The manual says to replace with a 9-17816 Filter (Red Stripe), and everywhere I look it's the same filter. So the only thing I can think of is that craftsman changed the nut design. Parts 20 and 21 are the ones that won't fit. If I cut the thread part off parts 20 and 21 will fit properly. As for the hose, I got a craftsman 2-1/2" by 20 foot with universal fittings, unfortunately the fitting for my vac is 1/32" to big, it will go a little bit over half way in before its gets suck. I could force it all the way in but I know it would never come back out.


----------



## Tool Agnostic (Aug 13, 2017)

ajdragon said:


> Hi. Well I got a hose, and now I have a problem with the replacement filter. On the end of the filter is a threaded cap holder that is getting in the way of the winged nut that holds the filter in place, should I just go ahead and cut that piece of plastic off.


I have a 16 gallon Sears Craftsman shop vac, model 113.178080. I believe that I have the same problem with filters. I bought a couple filters that were supposed to fit my shop vac, but they don't. They sat in my shop for a long time, far too long to return them now. I opened one a couple weeks ago, and was surprised to find the same threaded fitting on the top. It will not fit unaltered in my shop vac.

I used various tools to cut out the threaded part. I forced the filter to fit by pushing hard on the flat disk that holds the filter in place, and threading the plastic "nut" on the plastic screw to secure it and seal the rubber gasket around the rim to the bottom of the filter. Not many threads were exposed from the screw, due to the mismatched filter. I think that the seals will prevent air from getting around the filter top or bottom, but it was not a natural fit. 

I will "fix" the second filter and use it when the time comes, but I will check filters more carefully going forward. 

With a good cyclone-type dust separator, you should not need to replace the filter often.

It is late.
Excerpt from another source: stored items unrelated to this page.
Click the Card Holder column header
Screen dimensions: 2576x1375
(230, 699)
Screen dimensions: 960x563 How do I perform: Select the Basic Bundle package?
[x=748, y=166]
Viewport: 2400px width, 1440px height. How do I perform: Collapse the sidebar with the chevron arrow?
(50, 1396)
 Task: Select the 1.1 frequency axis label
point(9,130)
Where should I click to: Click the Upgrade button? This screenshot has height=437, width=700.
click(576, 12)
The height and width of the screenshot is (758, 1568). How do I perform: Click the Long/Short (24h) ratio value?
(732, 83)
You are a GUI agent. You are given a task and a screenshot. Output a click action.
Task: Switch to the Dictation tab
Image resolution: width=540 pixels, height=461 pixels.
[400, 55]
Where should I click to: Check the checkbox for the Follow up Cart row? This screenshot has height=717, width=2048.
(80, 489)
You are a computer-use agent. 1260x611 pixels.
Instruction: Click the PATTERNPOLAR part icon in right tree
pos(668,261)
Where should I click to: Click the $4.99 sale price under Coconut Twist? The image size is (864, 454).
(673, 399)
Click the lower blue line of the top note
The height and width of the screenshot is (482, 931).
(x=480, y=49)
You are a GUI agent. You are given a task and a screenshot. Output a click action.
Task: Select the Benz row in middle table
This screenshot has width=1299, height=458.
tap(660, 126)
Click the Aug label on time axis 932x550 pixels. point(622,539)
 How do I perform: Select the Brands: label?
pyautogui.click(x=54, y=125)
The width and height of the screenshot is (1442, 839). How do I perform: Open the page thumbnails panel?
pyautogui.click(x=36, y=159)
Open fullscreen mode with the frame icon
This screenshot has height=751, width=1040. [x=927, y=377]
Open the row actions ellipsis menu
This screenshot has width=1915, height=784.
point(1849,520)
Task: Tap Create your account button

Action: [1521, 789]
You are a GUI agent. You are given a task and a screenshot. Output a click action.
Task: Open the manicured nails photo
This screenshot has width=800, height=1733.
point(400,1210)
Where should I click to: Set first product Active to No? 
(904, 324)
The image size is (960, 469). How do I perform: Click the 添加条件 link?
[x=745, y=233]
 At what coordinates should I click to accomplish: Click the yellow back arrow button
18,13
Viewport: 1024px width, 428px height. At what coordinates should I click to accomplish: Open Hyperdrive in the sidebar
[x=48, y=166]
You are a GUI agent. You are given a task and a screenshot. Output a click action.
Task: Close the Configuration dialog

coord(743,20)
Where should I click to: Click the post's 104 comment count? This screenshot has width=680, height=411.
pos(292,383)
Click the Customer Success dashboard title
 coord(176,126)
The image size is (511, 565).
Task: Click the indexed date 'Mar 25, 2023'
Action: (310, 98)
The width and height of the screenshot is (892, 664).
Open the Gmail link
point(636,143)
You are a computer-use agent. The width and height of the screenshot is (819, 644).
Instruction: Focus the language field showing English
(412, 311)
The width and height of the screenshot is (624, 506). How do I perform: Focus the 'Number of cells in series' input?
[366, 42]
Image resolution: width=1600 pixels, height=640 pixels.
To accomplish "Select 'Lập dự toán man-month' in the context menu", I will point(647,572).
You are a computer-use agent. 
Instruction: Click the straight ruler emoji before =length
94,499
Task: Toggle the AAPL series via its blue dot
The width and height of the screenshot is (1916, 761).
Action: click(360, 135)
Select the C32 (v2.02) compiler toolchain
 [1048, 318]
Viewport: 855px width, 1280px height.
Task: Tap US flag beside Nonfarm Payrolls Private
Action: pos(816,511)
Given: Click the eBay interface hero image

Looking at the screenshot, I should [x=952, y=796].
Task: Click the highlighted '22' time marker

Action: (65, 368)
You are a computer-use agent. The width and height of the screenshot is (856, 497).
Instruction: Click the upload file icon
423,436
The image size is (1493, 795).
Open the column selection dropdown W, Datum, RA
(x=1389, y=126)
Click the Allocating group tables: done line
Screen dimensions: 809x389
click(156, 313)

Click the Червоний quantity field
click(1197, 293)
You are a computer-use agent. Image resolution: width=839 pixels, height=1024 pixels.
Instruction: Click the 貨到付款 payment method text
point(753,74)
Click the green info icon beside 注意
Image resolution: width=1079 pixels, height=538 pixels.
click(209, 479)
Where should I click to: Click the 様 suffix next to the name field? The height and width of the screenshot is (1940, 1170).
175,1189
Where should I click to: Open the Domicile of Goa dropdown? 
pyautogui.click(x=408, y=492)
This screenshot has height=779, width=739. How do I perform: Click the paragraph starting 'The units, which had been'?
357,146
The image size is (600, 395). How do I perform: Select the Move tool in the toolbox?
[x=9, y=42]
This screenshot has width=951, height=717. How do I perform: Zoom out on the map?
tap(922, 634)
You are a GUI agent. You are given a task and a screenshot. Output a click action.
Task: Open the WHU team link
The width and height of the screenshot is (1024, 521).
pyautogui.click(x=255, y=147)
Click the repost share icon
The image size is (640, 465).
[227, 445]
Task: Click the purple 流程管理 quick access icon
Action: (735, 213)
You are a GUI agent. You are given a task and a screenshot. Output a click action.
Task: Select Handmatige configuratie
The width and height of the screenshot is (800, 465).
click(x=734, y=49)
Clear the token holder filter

Tomorrow I will try to post a photo of my "fix."


----------



## ajdragon (Jul 26, 2017)

Hi


I also need to get a float, the stock one is missing. Unfortunately the stock float has been discontinued, is it possible to use a ball float in place of the cone shaped stock float, and if so what size should I get?


Also it looks like they did upgrade the filter nut, here is a link to the upgraded nut.
https://www.searspartsdirect.com/pr...MImM7Ls_qV5AIVh6DsCh18yADSEAQYASABEgJZpfD_BwE


----------



## Tool Agnostic (Aug 13, 2017)

As promised, here are photos of my fix for the mismatched filter:

* I had to flip my original plastic nut over to get it to work. The finger tab is supposed to be raised above the flat part to make unscrewing easy. 
* The flat round seal does not fit right, but it seems to seal anyway.
* I used a hole saw to cut out the threaded part. 

While doing research last night, I found this company, which seems to "get it":
https://www.kopachfilter.com

I am impressed with their story as much as anything. A filter factory closed down in a small town, and a couple from the town bought the tooling and set it up on their nearby farm to keep operations and jobs going. Made in USA.


----------